In truth, this year’s sale may actually require less buyer effort than ever, since anyone can purchase a 4-H animal from the comfort of his or her own living room couch.
This year’s Eagle County Fair & Rodeo was canceled, but local 4-H kids still had cows, sheep, pigs, rabbits, chickens and turkeys to care for. They work with their project animals for months in preparation for the junior livestock sale so it would have been a particularly cruel blow to deprive them of the chance to sell their market animals. But local 4-H organizers got together to plan a COVID-19 alternative.
This year the Eagle County junior livestock sale will be an online auction. Bidding will begin Friday at 3 p.m. and concludes Saturday at 8 p.m.
To participate in the auction, bidders must preregister at https://www.stockshowauctions.com/buyer.

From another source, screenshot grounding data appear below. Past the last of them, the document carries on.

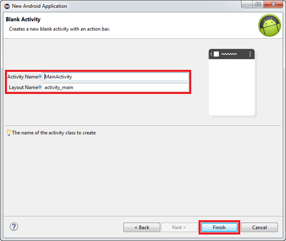Open help with the question mark icon
The width and height of the screenshot is (286, 241).
[14, 226]
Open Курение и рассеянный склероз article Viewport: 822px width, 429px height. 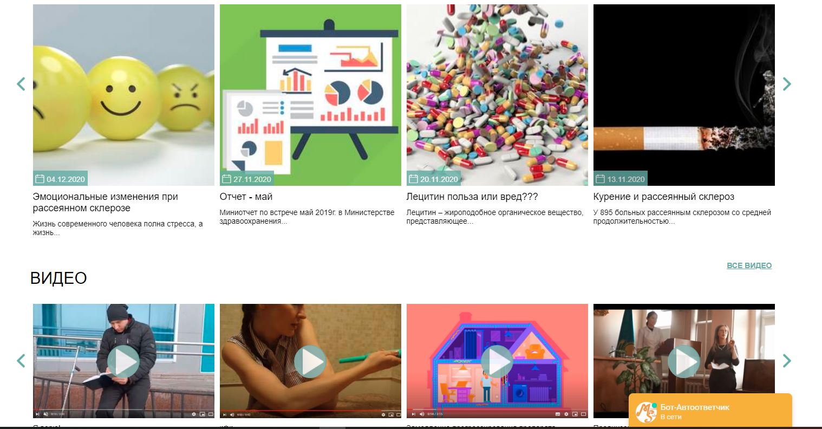point(664,197)
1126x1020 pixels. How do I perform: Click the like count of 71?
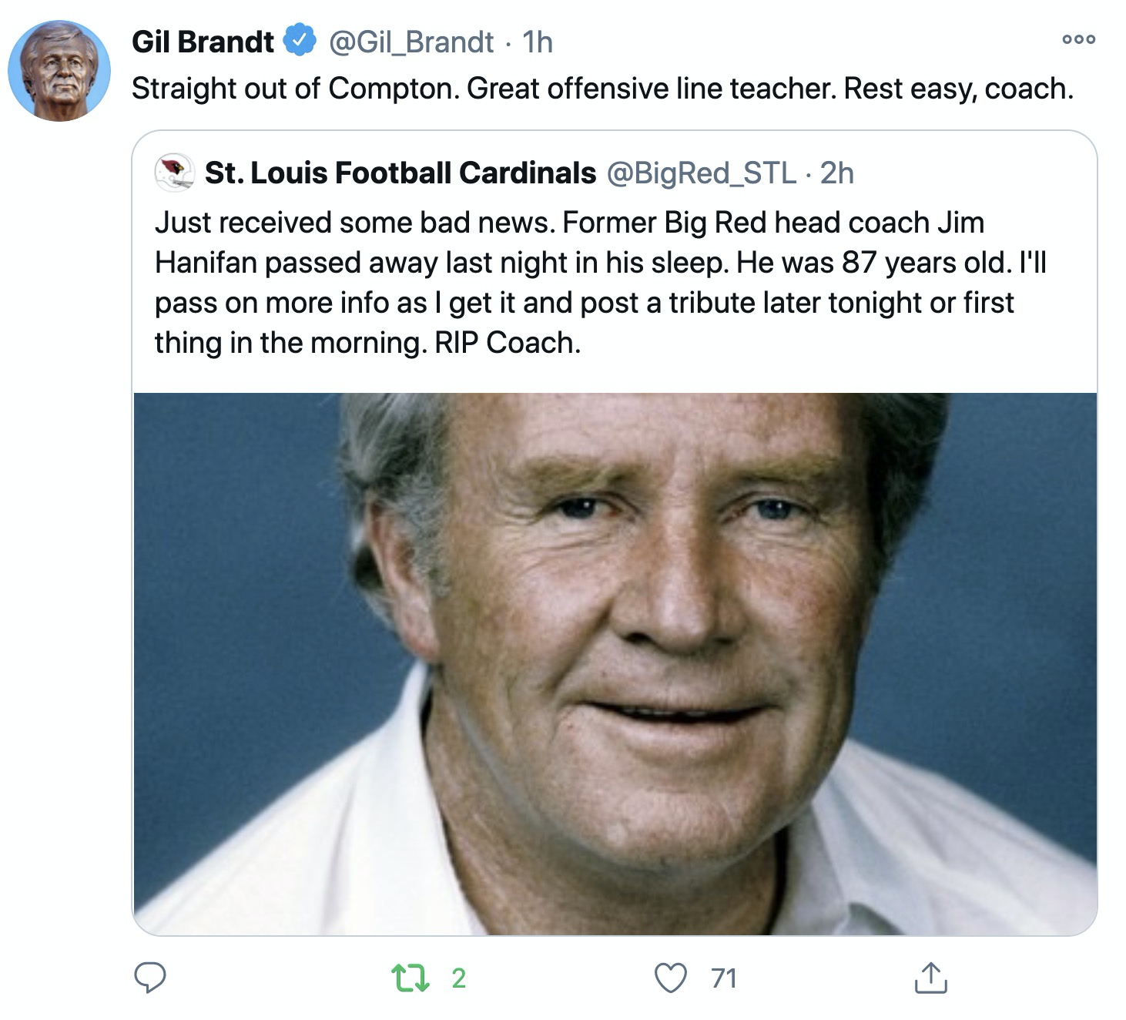coord(724,978)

Following the completion of the sale, all buyers will receive a personal thank you letter and a framed color photo of the 4-H member they supported and the animal they purchased. Last year, the sale raised more than $379,000 for the 4-H exhibitors.
“Your participation in the auction will provide untold opportunities to Eagle County’s hardest working kids,” said Jenny Leonetti, 4-H/youth development director for Eagle County Colorado State University Extension. “In fact, 97% of the proceeds from your purchase go directly to the child who raised your animal.”

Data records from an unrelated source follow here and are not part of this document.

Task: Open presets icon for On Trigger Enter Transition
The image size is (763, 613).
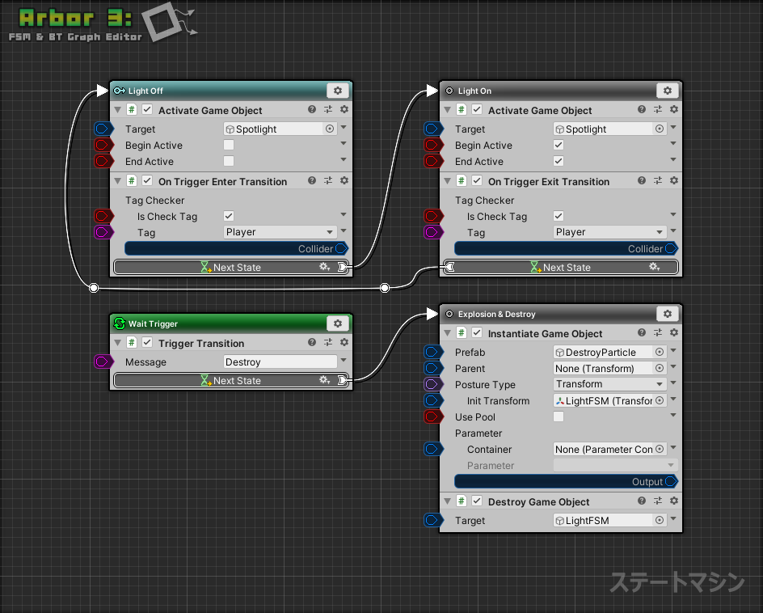Action: [329, 181]
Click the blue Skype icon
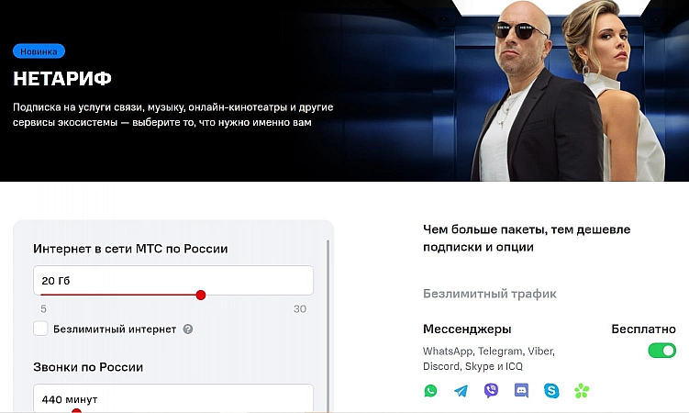Viewport: 689px width, 413px height. 551,390
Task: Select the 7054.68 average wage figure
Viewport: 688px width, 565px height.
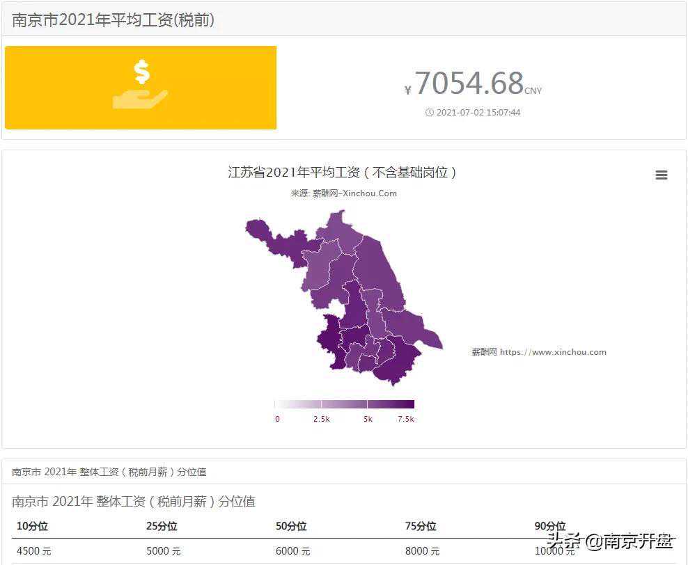Action: 469,84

While the format has changed, Leonetti noted that participation is solid for the sale. “We have 10 fewer animals than last year, primarily in our poultry show,” she said, noting that kids launched poultry projects in March, just when the COVID-19 pandemic shutdowns were at their height and uncertainty was rampant.
“But our overall numbers are strong with more animals in other areas,” Leonetti added.

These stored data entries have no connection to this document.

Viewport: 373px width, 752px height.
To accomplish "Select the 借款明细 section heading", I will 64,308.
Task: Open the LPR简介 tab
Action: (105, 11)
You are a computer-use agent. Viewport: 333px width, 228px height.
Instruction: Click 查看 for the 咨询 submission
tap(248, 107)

Leonetti noted that buyers have several purchase options. Some auction participants purchase an animal on their own or split it with a friend. She said people often ask how much meat they can expect from 1,200-pound market steer. Here’s the breakdown.
Other auction buyers choose to donate their animal to a worthy cause, such as The Community Market, Leonetti said. “Ask your accountant about tax deduction possibilities,” she advised.
Finally, buyers can consign their purchase back to the Junior Livestock Sale Committee. “Your purpose of buying at the auction is solely for support and promotion,” Leonetti explained. “Buyers do not retain possession of the animal with this option.”